Sheba’s taking the year off from school. She’s found an apartment in the same college town and her roomie is her former college roommate. She’s looking for a job, which isn’t easy in a town filled with students who will work for minimum wage. Let’s wish her luck.

Things are looking normal, which is such a gift these days. Normal—but never boring.

September 3, 2008

Free Freedom

Isn’t this a tad redundant? Aren’t all public lands sites where one can express oneself freely?

I hadn’t seen this kind of sign before. It’s situated at Newfound Gap, the peak of the drive through Smoky Mountain National Park. No one felt especially moved to express themselves at the time, perhaps because it is placed right next to the bear-proof but not bee-proof trashcans. I wonder what circumstances arose that required such a sign in the first place.

September 1, 2008

Cultivated Reading

For the past month or so, I’ve spent my Sunday afternoons reading in the park. Not just any park. It’s the grounds of an art institute, populated with artworks and gardens by the river.

Seeing the flower photos offered by fellow bloggers Greg, Jeepguy, and Joe inspired me to seek out a garden, a place where I could have calm after a busy Sunday morning. Now, instead of time alone in a chilled restaurant with loud piped-in music, I sit on a bench in dappled sunlight by the river.

Let me show you around.

Sidewalks and crushed shell trails meander through the grounds and under the trees. One of the biggest installations on the property is a structure that is made of woven vines.

Wander into the shade behind the huts to find “Twisted House.” I like the whimsy of this piece.

At this point I continue past a deck to benches on a secluded stone patio by the river. I sit here to read and listen to the water. Several kinds of bees buzz into flowers in pots and flowerbeds. (Last week a large grasshopper landed smack in the middle of the page I was reading. He didn’t stay for long.)

After reading for an hour or two, it’s time to go. I take the long way back to the car, meandering past more art pieces. This is a chair.

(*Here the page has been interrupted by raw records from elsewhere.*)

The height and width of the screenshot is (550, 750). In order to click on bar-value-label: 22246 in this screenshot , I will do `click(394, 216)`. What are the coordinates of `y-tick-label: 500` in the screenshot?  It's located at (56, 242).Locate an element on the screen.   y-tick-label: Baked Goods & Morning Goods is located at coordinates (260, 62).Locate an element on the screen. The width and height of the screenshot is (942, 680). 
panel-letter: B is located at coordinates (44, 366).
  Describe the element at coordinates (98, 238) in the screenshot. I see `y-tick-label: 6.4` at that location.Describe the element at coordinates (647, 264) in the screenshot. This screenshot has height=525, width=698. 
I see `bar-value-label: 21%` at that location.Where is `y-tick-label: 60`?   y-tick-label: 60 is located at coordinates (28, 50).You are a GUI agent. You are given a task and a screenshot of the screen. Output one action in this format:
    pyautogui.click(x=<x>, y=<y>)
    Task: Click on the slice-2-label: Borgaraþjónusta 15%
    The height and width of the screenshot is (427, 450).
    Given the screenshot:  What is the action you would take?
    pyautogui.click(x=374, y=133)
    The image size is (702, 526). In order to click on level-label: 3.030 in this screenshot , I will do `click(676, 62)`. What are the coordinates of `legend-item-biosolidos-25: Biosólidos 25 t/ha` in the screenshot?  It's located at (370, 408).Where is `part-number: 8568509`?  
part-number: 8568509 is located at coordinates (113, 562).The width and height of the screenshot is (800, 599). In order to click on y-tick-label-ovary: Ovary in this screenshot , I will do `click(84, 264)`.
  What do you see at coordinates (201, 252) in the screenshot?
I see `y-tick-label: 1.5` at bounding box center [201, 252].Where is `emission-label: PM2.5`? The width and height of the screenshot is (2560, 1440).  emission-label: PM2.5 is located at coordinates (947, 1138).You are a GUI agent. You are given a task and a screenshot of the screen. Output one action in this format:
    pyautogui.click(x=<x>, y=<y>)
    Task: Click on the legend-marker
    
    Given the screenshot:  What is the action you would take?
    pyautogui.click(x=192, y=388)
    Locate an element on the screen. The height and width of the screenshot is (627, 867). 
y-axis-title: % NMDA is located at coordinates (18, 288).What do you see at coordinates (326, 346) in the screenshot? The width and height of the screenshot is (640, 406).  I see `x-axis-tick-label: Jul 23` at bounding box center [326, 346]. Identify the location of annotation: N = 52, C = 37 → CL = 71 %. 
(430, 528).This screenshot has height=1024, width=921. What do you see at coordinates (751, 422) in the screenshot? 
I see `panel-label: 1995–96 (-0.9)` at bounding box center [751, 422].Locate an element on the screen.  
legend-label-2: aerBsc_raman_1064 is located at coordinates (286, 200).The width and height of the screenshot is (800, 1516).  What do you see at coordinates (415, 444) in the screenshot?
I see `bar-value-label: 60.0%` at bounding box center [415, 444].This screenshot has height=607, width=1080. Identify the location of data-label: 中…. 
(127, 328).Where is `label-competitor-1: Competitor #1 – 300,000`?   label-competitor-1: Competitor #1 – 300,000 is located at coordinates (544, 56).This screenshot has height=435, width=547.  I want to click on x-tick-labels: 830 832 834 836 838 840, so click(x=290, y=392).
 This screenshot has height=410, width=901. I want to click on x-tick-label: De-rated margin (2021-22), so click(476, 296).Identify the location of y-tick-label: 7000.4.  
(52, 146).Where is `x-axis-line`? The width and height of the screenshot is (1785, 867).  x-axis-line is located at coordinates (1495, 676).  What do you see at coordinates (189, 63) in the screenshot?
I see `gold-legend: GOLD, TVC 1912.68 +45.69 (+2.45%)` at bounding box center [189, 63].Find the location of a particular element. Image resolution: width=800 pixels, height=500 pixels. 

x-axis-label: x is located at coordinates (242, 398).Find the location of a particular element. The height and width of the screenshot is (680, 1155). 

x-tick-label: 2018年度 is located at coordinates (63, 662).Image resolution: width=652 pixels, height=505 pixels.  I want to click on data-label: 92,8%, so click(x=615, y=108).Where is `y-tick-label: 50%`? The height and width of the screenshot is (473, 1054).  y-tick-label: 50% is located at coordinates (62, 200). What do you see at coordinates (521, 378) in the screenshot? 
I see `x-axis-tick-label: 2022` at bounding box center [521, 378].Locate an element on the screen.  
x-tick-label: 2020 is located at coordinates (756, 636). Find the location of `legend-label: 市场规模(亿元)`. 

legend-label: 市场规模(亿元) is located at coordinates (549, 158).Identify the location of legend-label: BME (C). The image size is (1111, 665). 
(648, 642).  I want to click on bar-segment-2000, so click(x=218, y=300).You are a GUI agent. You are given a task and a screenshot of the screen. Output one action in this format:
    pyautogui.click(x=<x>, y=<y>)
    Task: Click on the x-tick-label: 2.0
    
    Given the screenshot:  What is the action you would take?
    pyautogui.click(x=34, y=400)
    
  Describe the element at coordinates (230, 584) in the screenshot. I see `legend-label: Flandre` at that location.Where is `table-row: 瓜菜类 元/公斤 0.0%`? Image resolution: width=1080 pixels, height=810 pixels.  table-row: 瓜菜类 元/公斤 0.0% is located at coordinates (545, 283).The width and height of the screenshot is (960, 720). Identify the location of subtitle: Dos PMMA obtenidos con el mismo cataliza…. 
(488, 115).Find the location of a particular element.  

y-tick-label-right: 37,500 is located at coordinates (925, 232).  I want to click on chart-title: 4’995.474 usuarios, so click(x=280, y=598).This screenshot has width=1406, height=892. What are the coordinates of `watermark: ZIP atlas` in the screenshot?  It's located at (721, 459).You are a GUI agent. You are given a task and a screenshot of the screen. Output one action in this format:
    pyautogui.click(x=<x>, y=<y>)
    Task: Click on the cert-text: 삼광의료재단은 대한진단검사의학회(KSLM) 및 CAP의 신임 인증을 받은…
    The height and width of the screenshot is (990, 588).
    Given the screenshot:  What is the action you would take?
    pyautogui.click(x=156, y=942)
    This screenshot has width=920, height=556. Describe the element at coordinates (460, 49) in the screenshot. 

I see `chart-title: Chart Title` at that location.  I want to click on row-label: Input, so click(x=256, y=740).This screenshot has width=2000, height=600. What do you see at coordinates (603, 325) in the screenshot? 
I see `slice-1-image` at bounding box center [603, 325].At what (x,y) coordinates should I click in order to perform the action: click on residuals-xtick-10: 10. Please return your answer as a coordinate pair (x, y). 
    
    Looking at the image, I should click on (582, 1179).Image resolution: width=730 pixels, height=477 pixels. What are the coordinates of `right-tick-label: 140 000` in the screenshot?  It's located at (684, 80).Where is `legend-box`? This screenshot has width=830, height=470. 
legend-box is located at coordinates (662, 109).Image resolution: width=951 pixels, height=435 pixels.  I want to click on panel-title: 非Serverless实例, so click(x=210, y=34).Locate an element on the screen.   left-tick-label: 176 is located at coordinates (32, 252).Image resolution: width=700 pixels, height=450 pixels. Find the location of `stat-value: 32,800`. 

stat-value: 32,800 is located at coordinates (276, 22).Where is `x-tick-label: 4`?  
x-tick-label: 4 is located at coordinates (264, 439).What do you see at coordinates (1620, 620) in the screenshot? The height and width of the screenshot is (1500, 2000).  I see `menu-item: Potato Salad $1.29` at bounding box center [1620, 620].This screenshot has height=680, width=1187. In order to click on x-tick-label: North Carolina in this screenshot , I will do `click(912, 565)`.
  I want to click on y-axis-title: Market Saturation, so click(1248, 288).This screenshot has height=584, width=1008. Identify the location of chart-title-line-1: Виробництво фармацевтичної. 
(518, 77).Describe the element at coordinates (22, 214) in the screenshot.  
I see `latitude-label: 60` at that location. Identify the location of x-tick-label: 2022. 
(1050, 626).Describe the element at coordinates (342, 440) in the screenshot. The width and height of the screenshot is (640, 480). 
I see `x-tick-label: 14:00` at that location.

Sort of.

Bubbles made of vine in all shapes and sizes perch in a dozen trees.

The “Imploding Sphere” sculpture looks better from a distance.

Small sculptures are planted in the gardens with the flowers.

In the parking lot, a pergola is lined with flowers and decked with globes. These globes contain deep-timbred chimes, each one singing a single warm tone in the breeze.

It is a lovely, peaceful way to bridge between a busy day at work and duties that await at home. Thank you, gentlemen, for showing me a new way to recharge.